Not surprisingly, the medina of Fez presents problems to the first-time visitor, especially in navigating its tortuous geography. Here, the standard way of getting hold of new cities – seeing them from a high viewpoint – only serves to confuse, the streets disappearing in the extraordinary density of low-rise housing that only becomes apparent when above the city. On the ground, maps are virtually useless for the tourist as most of the streets are either unnamed or only given in Arabic script. At the very centre of the old city, conventional geography seems to stand on its head: covered streets lead around the enormous central mosque in a whirl of dense crowds and heavilly-laden donkeys, and the connecting side streets are so narrow and dark they seem to be underground.
In this place, one navigates initially by trial and error as if in a maze (getting lost, retracing one’s steps, discovering dead ends); then by remembering certain features that remind you to turn left or right; then by the gradients (down towards the centre of the city, up to get out). After a few days, certain streets begin to link up in the mind and a skeletal outline of the city is mentally constructed. Only with many weeks – even months – of exploration would the rest of the labyrinth slowly unfold itself and connect together.
For the tourist, navigating the medina of Fez inevitably brings you into contact with that peculiarly Moroccan character: the faux guide (false guide). Usually male youths, they lay in wait for tourists at strategic points in the old city (each seemingly having their own patch) and approach whenever there is a pause, hesitation or misdirected glance. After leading you to where you want to go they demand payment, usually much more than you wish to give. Most will try and divert you into a shop, presumably owned by a relative or even their employer. The only way to avoid being ensnared is to always know where you are going and thus Fes is ideal picking ground for these would-be-guides, preying on tourists’ most vulnerable weakness – their lack of environmental awareness. And so, in Fez, the tourist becomes like any other commodity being peddled in the souks, stripped of that special status that so characterises Islamic attitudes towards the ‘guest’.

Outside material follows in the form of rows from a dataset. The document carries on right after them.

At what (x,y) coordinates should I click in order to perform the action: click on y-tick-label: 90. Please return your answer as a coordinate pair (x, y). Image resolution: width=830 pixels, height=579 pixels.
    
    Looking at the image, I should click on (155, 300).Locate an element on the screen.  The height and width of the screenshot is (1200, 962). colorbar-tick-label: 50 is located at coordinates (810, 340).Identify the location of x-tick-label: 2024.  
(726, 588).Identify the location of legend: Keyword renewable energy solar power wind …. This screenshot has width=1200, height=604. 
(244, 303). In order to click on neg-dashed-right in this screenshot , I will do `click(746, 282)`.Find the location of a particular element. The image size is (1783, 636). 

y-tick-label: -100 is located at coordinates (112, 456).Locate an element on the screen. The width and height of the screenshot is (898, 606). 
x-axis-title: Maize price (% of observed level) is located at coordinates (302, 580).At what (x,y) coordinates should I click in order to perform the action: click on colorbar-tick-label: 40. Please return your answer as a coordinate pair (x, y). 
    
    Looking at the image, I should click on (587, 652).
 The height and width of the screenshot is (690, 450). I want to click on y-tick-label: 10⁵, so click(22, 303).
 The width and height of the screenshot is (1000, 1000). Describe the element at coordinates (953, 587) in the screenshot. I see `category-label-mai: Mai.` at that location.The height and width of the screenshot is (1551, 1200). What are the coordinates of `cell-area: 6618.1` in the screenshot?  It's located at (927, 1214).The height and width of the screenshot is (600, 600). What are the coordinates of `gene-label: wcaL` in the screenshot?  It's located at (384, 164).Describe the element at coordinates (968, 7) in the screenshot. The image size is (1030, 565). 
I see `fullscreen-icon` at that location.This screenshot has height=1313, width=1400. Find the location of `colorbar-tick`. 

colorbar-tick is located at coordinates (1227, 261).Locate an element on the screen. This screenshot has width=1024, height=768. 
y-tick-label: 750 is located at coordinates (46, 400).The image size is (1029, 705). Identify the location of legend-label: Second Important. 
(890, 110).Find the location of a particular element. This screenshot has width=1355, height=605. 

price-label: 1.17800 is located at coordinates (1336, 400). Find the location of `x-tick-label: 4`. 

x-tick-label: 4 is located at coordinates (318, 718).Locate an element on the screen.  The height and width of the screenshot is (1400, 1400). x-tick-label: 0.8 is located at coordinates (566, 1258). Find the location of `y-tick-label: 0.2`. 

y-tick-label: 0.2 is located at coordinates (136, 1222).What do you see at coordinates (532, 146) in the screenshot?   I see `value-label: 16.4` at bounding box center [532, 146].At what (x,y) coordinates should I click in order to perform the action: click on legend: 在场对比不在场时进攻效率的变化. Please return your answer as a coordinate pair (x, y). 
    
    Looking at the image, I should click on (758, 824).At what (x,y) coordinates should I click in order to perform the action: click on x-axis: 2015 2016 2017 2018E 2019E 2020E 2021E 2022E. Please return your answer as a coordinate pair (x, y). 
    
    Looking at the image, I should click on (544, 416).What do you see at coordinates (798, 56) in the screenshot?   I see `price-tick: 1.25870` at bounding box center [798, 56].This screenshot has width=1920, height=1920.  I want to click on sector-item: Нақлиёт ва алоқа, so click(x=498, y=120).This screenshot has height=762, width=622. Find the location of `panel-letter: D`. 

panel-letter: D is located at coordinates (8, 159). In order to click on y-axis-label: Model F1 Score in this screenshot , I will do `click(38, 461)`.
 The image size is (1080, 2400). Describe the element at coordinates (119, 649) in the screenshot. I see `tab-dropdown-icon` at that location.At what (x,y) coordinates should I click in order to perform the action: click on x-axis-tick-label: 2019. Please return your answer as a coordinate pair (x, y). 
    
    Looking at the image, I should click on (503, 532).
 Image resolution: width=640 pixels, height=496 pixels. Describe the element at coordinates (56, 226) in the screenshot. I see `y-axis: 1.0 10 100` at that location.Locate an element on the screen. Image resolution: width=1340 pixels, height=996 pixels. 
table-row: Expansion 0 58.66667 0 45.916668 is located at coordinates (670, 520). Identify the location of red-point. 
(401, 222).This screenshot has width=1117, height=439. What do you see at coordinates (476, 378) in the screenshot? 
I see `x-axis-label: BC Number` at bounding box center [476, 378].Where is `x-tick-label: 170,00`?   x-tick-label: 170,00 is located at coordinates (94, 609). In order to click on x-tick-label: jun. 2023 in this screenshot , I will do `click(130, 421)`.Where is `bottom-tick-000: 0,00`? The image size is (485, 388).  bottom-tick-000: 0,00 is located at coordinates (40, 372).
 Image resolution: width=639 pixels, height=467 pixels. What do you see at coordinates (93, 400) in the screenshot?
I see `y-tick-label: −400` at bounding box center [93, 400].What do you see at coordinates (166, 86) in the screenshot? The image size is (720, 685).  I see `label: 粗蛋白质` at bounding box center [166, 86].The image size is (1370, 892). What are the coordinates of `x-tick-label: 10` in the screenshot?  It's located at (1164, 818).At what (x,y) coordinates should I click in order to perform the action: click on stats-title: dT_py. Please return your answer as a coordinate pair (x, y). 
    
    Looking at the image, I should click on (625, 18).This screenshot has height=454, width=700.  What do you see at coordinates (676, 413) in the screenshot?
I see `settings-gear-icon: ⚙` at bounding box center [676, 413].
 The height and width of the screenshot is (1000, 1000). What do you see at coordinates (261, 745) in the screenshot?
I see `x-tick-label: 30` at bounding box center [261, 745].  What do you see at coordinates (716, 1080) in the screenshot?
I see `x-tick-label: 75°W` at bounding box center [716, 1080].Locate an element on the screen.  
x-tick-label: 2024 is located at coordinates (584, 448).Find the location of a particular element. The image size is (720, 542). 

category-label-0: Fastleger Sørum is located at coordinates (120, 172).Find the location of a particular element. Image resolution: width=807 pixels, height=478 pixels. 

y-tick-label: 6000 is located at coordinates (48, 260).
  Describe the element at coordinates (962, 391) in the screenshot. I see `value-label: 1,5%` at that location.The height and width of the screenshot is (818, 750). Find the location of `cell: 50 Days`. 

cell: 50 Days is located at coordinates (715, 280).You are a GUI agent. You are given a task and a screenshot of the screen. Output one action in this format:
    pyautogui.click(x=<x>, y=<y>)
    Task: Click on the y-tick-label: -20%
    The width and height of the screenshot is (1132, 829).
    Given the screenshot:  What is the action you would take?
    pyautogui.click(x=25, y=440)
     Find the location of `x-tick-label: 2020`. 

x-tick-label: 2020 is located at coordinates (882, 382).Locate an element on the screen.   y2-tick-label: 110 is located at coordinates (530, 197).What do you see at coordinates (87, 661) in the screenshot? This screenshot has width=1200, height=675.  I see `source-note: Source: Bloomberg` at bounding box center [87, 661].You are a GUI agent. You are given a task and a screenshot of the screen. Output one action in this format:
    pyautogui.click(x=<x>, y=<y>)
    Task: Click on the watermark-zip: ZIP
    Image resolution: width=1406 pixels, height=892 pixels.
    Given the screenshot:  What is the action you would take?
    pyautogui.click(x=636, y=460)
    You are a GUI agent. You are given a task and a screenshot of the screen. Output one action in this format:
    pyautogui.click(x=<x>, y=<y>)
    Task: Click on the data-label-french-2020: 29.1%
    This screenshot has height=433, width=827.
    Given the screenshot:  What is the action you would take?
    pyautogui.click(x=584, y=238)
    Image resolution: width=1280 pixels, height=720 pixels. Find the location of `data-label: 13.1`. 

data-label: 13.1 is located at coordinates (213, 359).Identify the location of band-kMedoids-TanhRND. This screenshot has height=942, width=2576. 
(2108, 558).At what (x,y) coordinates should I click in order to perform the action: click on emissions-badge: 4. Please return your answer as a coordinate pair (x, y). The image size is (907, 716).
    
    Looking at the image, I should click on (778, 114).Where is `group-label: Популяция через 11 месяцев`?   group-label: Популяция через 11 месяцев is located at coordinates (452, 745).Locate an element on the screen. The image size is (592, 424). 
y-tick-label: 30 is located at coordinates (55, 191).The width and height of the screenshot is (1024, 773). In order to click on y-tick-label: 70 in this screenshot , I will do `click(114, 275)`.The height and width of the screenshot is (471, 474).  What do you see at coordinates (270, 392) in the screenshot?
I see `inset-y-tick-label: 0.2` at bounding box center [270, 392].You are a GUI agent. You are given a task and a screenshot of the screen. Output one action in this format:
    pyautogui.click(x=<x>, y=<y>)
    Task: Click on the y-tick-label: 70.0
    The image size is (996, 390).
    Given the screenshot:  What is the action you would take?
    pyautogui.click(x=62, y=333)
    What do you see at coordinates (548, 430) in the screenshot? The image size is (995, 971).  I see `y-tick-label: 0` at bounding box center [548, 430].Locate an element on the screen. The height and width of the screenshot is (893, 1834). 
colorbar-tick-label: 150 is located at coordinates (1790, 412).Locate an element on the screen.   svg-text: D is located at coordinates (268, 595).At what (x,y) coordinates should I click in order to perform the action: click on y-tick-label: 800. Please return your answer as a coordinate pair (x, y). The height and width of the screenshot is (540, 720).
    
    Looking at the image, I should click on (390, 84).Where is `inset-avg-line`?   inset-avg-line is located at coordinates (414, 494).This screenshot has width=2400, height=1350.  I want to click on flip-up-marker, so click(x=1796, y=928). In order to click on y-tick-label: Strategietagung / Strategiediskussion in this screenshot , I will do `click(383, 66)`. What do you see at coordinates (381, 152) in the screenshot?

At night, when the shops close down and the touts go home, the medina quietens and takes on a new charm, one defined by private lives – boys kicking around a football, young girls walking with their mothers, groups of men gossiping in doorways, animals heard behind thick walls. This sharp disjunction between the public world of commerce – aggressive and male – and the private world of the family, is common to all cities, but particularly intense in a city like Fez, where the regular pulsations between these realms have been continuing unchanged for centuries.